Your Strategy Only Exists If People Understand It
No matter what size organization you’re a part of and no matter the industry, you probably agree that a strategy is important – something that all companies should have. But can you articulate why? And when it comes down to it, are you and your leaders walking the walk by setting a clear strategy that your people know and understand?
What is a Strategy Anyway?
Strategies look different at every company, but a unifying theme is that they are guiding principles that direct decision-making towards desired outcomes. A strategy may be as simple as defining your goals for the year and how you will reach them, or it could be aimed toward a 10-year future.
In the world of Fortune 500 companies, a business strategy is typically the result of months of planning. But for small and medium businesses, we believe the simpler, the better.
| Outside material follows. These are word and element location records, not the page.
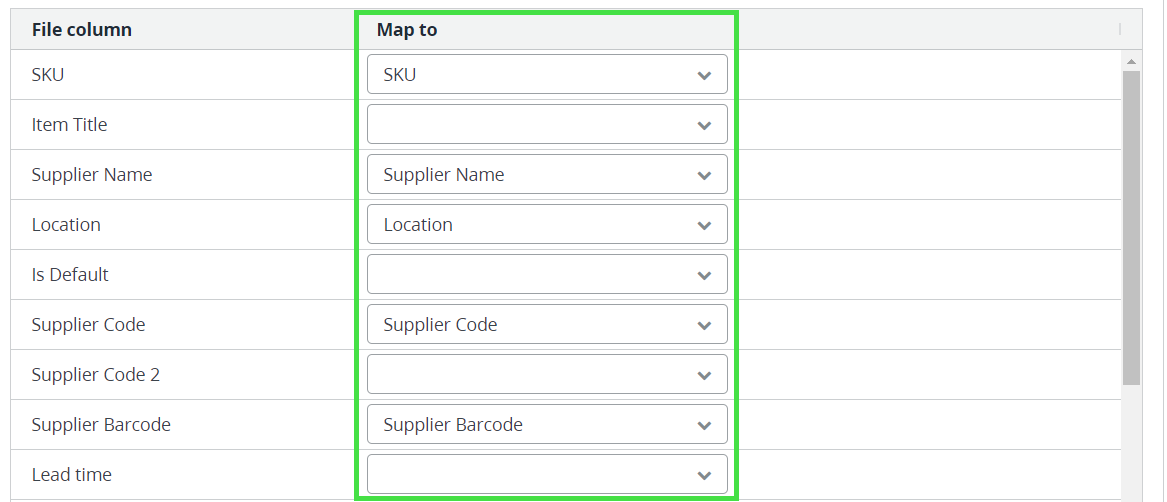Select the Is Default row label
The width and height of the screenshot is (1167, 502).
tap(70, 275)
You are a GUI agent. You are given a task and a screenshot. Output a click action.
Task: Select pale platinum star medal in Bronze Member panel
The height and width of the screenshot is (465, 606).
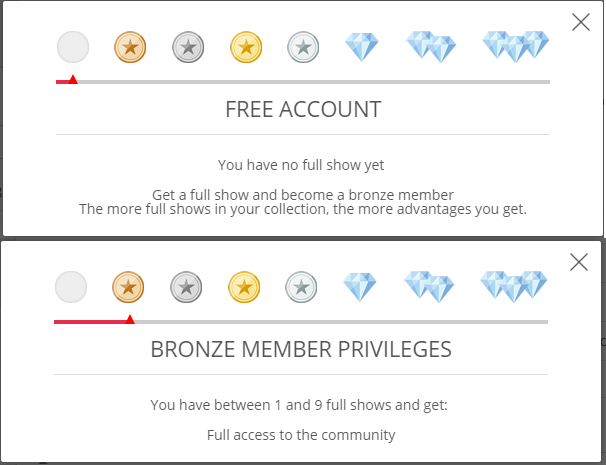point(300,287)
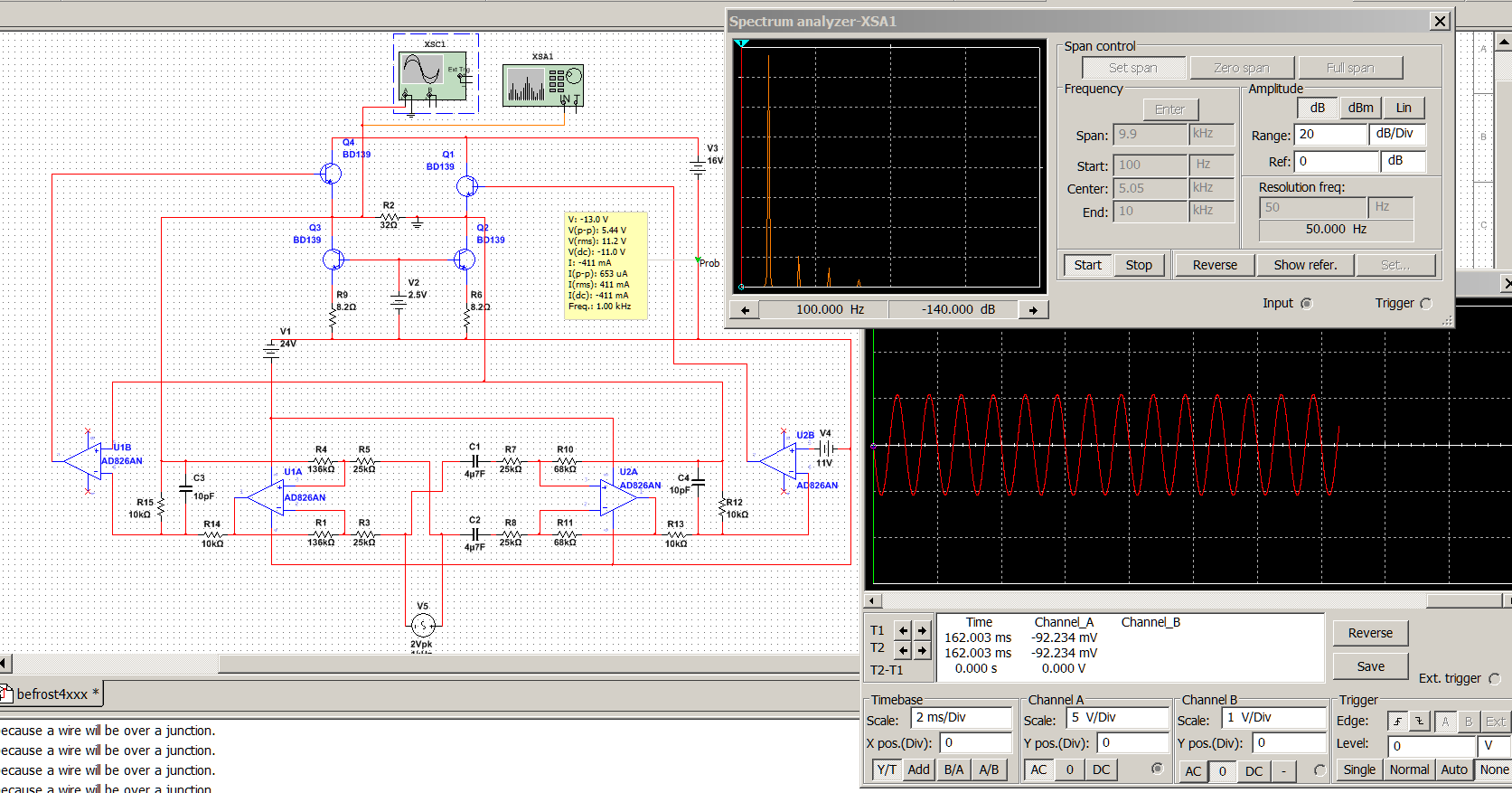Switch to the befrost4xxx design tab
Screen dimensions: 1512x793
52,694
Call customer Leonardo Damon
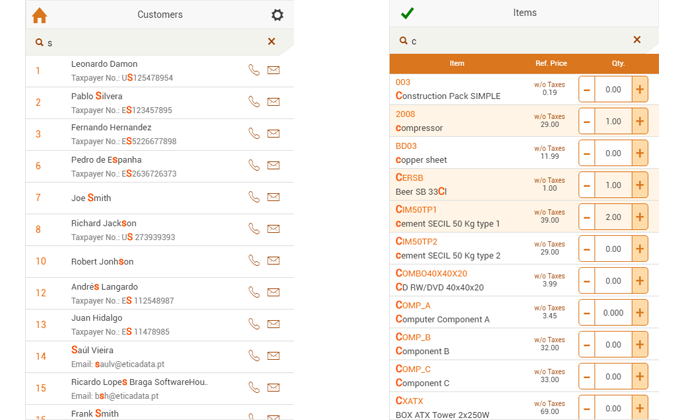The height and width of the screenshot is (420, 677). (254, 70)
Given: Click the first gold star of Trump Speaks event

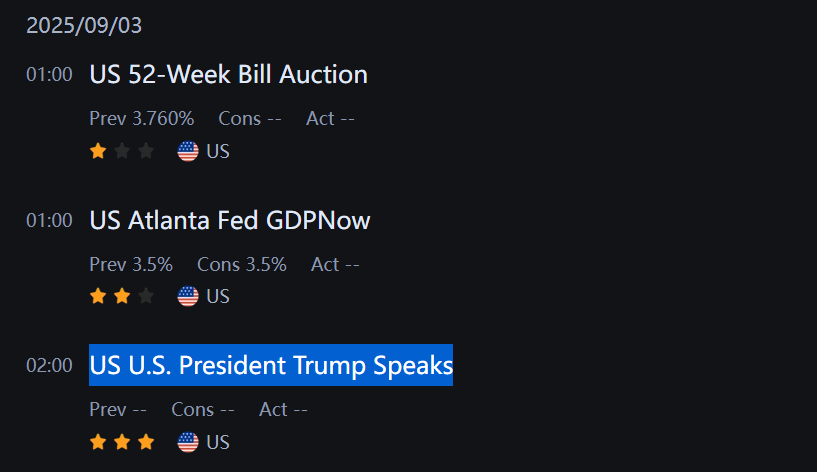Looking at the screenshot, I should coord(98,442).
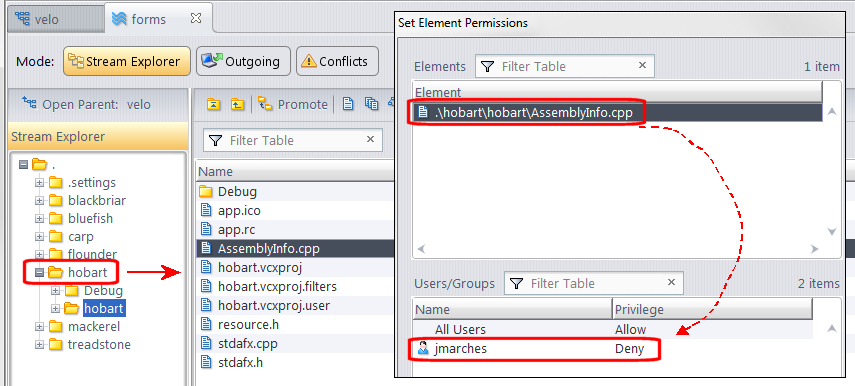This screenshot has width=855, height=386.
Task: Switch to Outgoing mode
Action: (x=240, y=61)
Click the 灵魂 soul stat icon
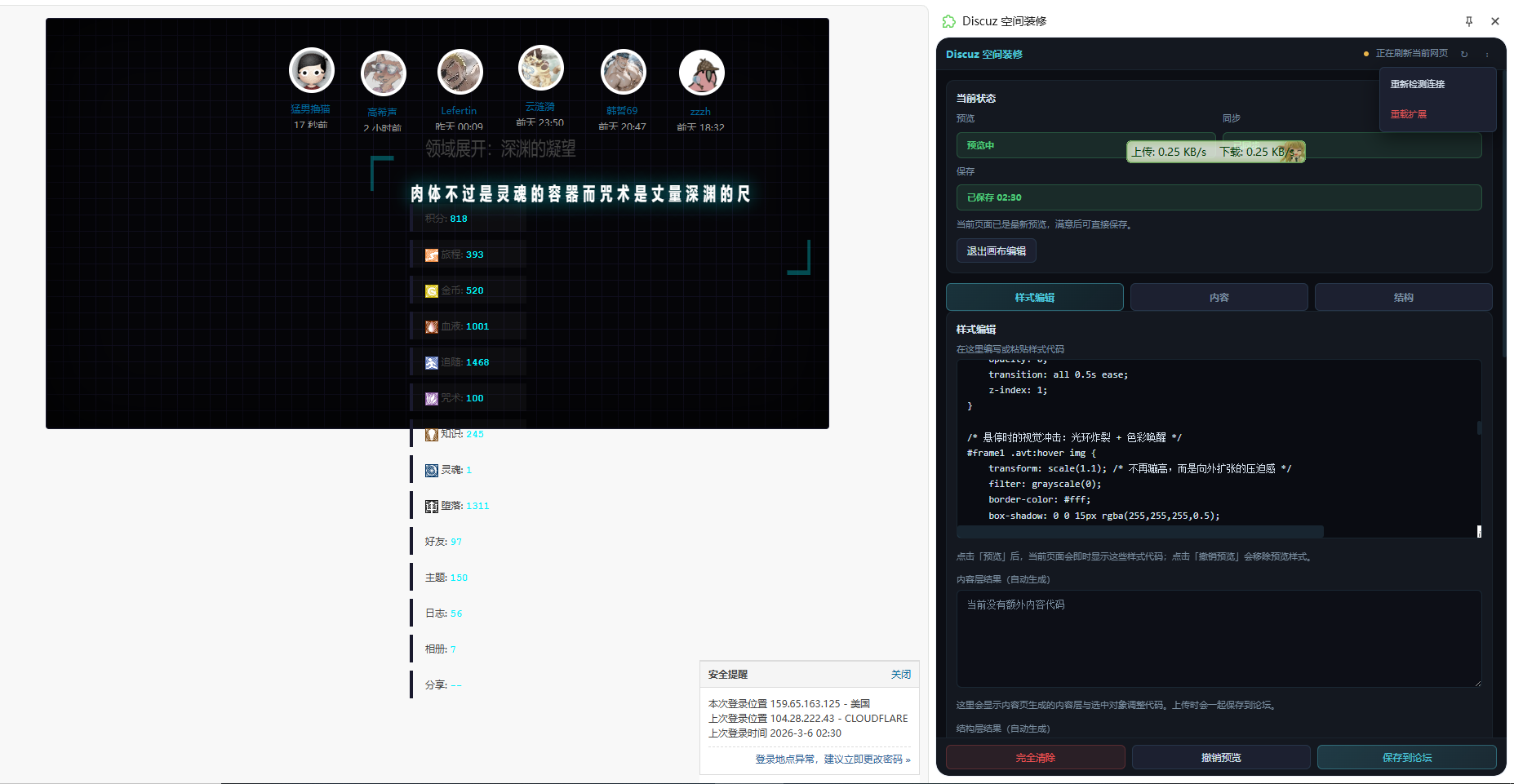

The purpose of strategy is to point people to what matters, helping employees make decisions that will get everyone closer to their goals, so a single strategy document could suffice.
Get Out of Your Head!
The Predictive Index found that only 46% of small to medium businesses have a formal strategy (2022 State of Talent Optimization Report). However, we’d venture to guess that most business owners and executives already have a personal strategy that they haven’t formalized. This is the set of implicit assumptions and goals that guide their daily actions.
It is essential to clarify and communicate this strategy (get it out of your head!) so everyone is working toward shared objectives and following the same guidelines.
Strategy Can Help Retain Employees
The pervasive sentiment in the workplace during the COVID-19 pandemic has been one of exhaustion, confusion, and anxiety. Frankly, we believe that the Great Resignation is people’s attempt to seek relief from that funk.
As a leader, you can use strategy to help your employees out of the gloom. How? Clarifying your strategy and communicating it to employees can help them see their connection to a purpose and focus on the future. You’d be surprised how re-energized employees feel just from seeing on paper what they want to achieve. It feels that goals are more achievable once they have a name.
Purpose = Essential
As human beings, we need meaning and purpose - the feeling that we matter and that we can make an impact. Unfortunately, that rarely happens at work: in a recent article, McKinsey reports that over 80% of employees declared it as important to have a purpose, but less than 50% report their company’s purpose actually having impact. As a leader, it is your job to give purpose to your employees through a clear strategy that explains your goals and why your customers buy from you.
Back to the Future
A simple strategy will also project employees into the future. While the present may be difficult, the future is full of promise. The future is where dreams get realized and where hope lives. When you make employees realize how they can each contribute to your goals, when you paint them a future that looks better than the present, you give them an extra boost. Employees want to stay because you give them a reason to.
Your Strategy Only Exists If Employees Understand It
Documenting your strategy is the first step; the second (and equally important) step is to make sure that everyone is aware of it and understands it. A strategy only truly exists as a guiding force for your organization if your employees know it well and use it as a reference for decision-making. It is essential that you constantly speak about your strategy to ensure it is woven into the fabric of your organization.
Measure How Well Employees Understand (and Execute) Your Strategy
We use Line-of-Sight to assist business owners and CEOs in documenting their goals and ensuring their employees understand these goals. Line-of-Sight uses rigorous surveys to accurately measure how employees perceive their company’s operations.
One of several critical areas we measure is how well employees have internalized the strategy: do they know what the strategy is? Do they know on which basis the company competes? Do they trust the leadership? When we point out to leaders how much (or how little) their employees truly understand their goals, they have a chance to course-correct and re-explain what they want to achieve.
Sometimes, it is as simple as scheduling townhall meetings with employees to go over the strategy again, and regularly walking the floors to reinforce it by “catching employees in the act of doing it right”.